* [EXCERPT]
☆ ☆ ☆ ☆ ☆

1. Virtual therapy sessions 

Early on in the pandemic, I realized how important it was to invest more in my mental health. There were so many things changing and I knew that I needed to be in touch with a professional, more often than usual, to make sure I was taking care of myself. 

I pay out-of-pocket for therapy and it’s quite pricey. Before the pandemic happened, I tried to go see my therapist only once a month to stay on track with my overall monthly budget.

But as I realized how important it was to go more often (because of a spike in anxiety, loneliness, and other emotions intensified by the pandemic), I decided to rearrange my budget to be able to afford two or three therapy sessions a month. 

Because therapy and mental health are important to me, this feels like money well spent, even though it’s quite a lot of money spent monthly. 

2. Household cleaning supplies 

It might sound gross, but deep cleaning my small one-bedroom apartment was something I only used to do every couple of months. Pre-pandemic, I was traveling every week for work and was hardly home, so my apartment could go quite a while without seeing a vacuum cleaner or duster.

☆ ☆ ☆ ☆ ☆

* [DATASET SECTION]

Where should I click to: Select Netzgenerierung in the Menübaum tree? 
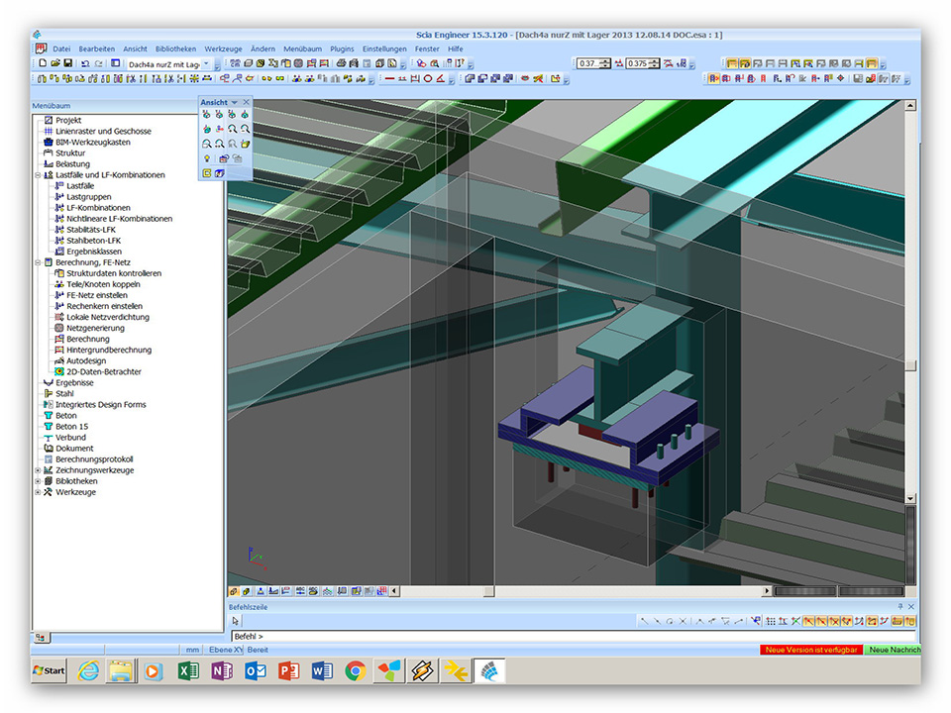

☆ ☆ ☆ ☆ ☆

* [WORK ORDER 1] Translate this sentence from the excerpt on pandemic spending into Spanish: "Because therapy and mental health are important to me, this feels like money well spent, even though it’s quite a lot of money spent monthly."
* [WORK ORDER 2]
Check each statement against the excerpt on pandemic spending. For each one, answer yes or no and quote the words of the text that decide it.
(a) Before the pandemic, the writer tried to see a therapist only once a month.
(b) The writer's therapy is paid for by insurance.
(c) Before the pandemic, the writer deep cleaned the apartment every week.
* [WORK ORDER 3] Please resume the excerpt on pandemic spending, picking up after its last sentence.

* [EXERCISE ANSWER 1] Como la terapia y la salud mental son importantes para mí, siento que es dinero bien gastado, aunque sea bastante dinero gastado cada mes.

* [EXERCISE ANSWER 2]
(a) Yes: "I tried to go see my therapist only once a month"
(b) No: "I pay out-of-pocket for therapy"
(c) No: "something I only used to do every couple of months"

* [EXERCISE ANSWER 3]
Now that I’m spending practically every second at home and using my apartment more than ever (as my workspace, gym, restaurant, etc.) keeping the space clean has become a new priority. 

I find myself doing weekly home cleanings and at least one deep cleaning a month, which requires spending money on monthly cleaning supplies (around $20 to $30 a month). I also invested in getting a good vacuum and mop (around $300 total for both), which wasn’t something I would have ever spent a lot of money on before. 

3. Online classes, courses, and conferences

About a month into the pandemic, I realized that if we were going to be stuck at home for quite some time, I needed to commit to doing something to keep up with personal and professional development. Since I wasn’t going to be going to networking events or have the opportunity to meet a lot of new people who might help with this development, I needed to spend the money doing it myself.

I decided to pick one new thing to do a month that would benefit my career or help me learn a new skill, whether it was an online conference, virtual class, or course. I budgeted $100 a month for this, knowing that some months I’ll use that money for one ticket to a conference and other months I will use it to pay for two or three classes.

This has been worthwhile and has allowed me to feel like I’m staying sharp, learning new things, and even doing virtual networking to meet other professionals in my industry.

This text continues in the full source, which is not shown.